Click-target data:
☆ ☆ ☆ ☆ ☆ ☆ ☆

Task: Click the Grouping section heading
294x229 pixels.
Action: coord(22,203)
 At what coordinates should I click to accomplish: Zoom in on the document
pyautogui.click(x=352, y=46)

☆ ☆ ☆ ☆ ☆ ☆ ☆

EXERCISE PROMPT: Put these lines into a JSON list of strings, one string per line, leaving out any blank lines. Cover all of the material.

FULL ANSWER:
[
  "Task: Click the Grouping section heading",
  "294x229 pixels.",
  "Action: coord(22,203)",
  " At what coordinates should I click to accomplish: Zoom in on the document",
  "pyautogui.click(x=352, y=46)"
]